Necmettin Erbakan Üniversitesi (NEÜ) Meram Tıp Fakültesi Halk Sağlığı Ana Bilim Dalı Öğretim Üyesi Doç. Dr. Hasan Küçükkendirci, ramazan ayı boyunca hem beslenmeye dikkat edilmesi hem de bağışıklık sistemini güçlü tutmak için fiziksel aktiviteden ödün verilmemesi tavsiyesinde bulundu.
Aynı zamanda Meram Tıp Fakültesi Hastanesi Başhekimi de olan Küçükkendirci, insanların üç öğün beslenmenin yanı sıra bazen de ara öğün yaptıklarını söyledi.

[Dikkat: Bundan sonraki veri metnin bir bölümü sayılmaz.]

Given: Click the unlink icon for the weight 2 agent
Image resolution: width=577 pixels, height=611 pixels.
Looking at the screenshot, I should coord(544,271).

Ramazan orucunda yaklaşık 15 saat sürecek açlığa hazırlanmak gerektiğini aktaran Küçükkendirci, iftardan sahura kadar en az 2-2,5 litre sıvı alınmasının kişiyi rahatlatacağını dile getirdi.
Ne kadar çok şekerli gıda tüketilirse açlığın o kadar artabileceğini anlatan Küçükkendirci, "Dengeli beslenme mantığı içinde iftarla sahur arasında normal zamanda tüketmememiz gereken gıdaları yine tüketmeyeceğiz. Kızartma gibi çok ağır, yağlı gıdalar tüketmeyelim. Daha çok protein ağırlıklı beslenmeye çalışalım. Sıvı dengesini mutlaka gözetelim." dedi.
Birden bütün hücrelerin glikozla buluşması önlenmeli
İftara ılık bir çorba ve bol sıvıyla başlanmasını öneren Küçükkendirci, şöyle konuştu: "Oruç açıldıktan sonra yeme içmeye 10-15 dakika ara verilmesi gerekiyor. Birden bütün hücrelerin glikozla buluşmasını engellememiz gerekiyor ki daha rahat beslenelim. Bu 10 dakikalık süreden sonra daha çok protein içerikli gıdalar tüketilmesine önem verilmeli. Bu durum iftardan sahura yayılmalı. Çay, kahve gibi uyarıcı ürünleri tükettiğimiz zaman bir uykusuzluk olacak. Bu uykusuzluğun getirdiği sıkıntı olacak. Uykusuzluk ve açlık, ikisi birlikte gündüz ramazan orucunu sağlıklı şekilde tutmamızı engelleyecek. Bu nedenle daha çok bitkisel çaylar tüketmeye gayret etmeliyiz."
Küçükkendirci, iftardan sonra abur cubur tüketilmemesi, iftarla sahur arasında meyve, yoğurt ve sütle ara öğün yapılmasını tavsiye etti.
Protein alımını artırarak oruçluyken meydana gelen metabolizma yavaşlamasının dengelenebileceğini vurgulayan Küçükkendirci, "Tavsiyemiz, sahurda genellikle kahvaltı yapılması. Uzun açlığa dayanabilmek için sahurda mutlaka yumurta, süt, peynir, yoğurt gibi gıdaları daha fazla tüketmemiz lazım." diye konuştu.
"Dinamik bir sürece girmemiz gerekiyor"
Küçükkendirci, son iki yıldır hayatın her alanında gündemde olan Kovid-19 salgınını hatırlatarak, şöyle devam etti: "Bilhassa burada hem gıda alımımızı hem beslenmemizi hem de bağışıklığımızı devam ettirebilmemiz için dinamik bir sürece girmemiz gerekiyor. İnsanlar ramazanda 'Daha az çalışayım, daha rahat bir ortamda devam edeyim, orucumu öyle tutayım.' diye düşünüyor ama bunlar bağışıklık sistemini olumsuz etkiliyor. Hem beslenmemize dikkat edelim hem de fiziksel aktivitemizden ödün vermeyelim. Eğer spor yapıyorsak, sporumuza devam edelim, yapmıyorsak en az yarım saatlik bir yürüyüş, bir fiziksel aktivite bizim bağışıklık sistemimizi güçlendirecektir."